22
* * *
A normal person would appreciate the vivid blue of the Adriatic, the colorful villages nestled on the coast of the even larger Krk island as we skim past, bright houses clustered like pockets of pebbles toppled down a hill. Would be fascinated with the almost perfectly round islet in the bay of that larger island, and the captain’s explanation about the monastery that occupies it.
But as the captain takes it upon himself to chatter at length about the island’s two-thousand-year-old walls and mile-long bridge connecting it to the mainland, all I can think is that, despite hunching against the gunwale, I feel far too exposed.
That, and I didn’t have nearly long enough with Goran—the only living tie to my mother I’m aware of, and the only one capable of even beginning to answer my questions.
I pray he lives long enough for me to find my way back. The minute it’s safe, I’m there.
It occurs to me then that I’m neglecting the one piece of information I do have.
The one Ivan died to get to me.
I tear open the envelope to discover a single item: a key on a loop of string. It’s new and unremarkable except for an engraving on one side: SOME RISE BY SIN, SOME BY VIRTUE FALL.

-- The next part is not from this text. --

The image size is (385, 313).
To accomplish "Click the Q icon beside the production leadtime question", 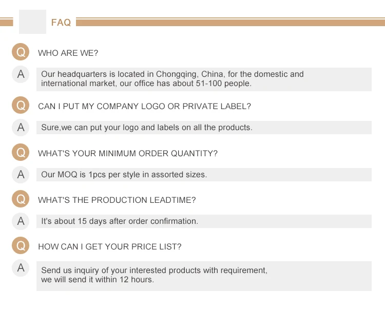I will pos(21,199).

I peer inside the envelope, but there is nothing else. I glance at Claudia, who has been watching me. If she’s curious, she hasn’t asked, and for that I’m grateful. She may be intent on punishing me for abandoning her or Katia or the underground as a whole, but she’s no sadist. After being the least informed person in any discussion I’ve had for days, I need this moment.
I consider the engraving, but of course it doesn’t ring a bell, and turn the key over four or five times in my hand.
I have no idea what I’m supposed to do with this or where it came from, let alone what it goes to. And I kick myself for not opening the envelope in front of Goran so I could ask him.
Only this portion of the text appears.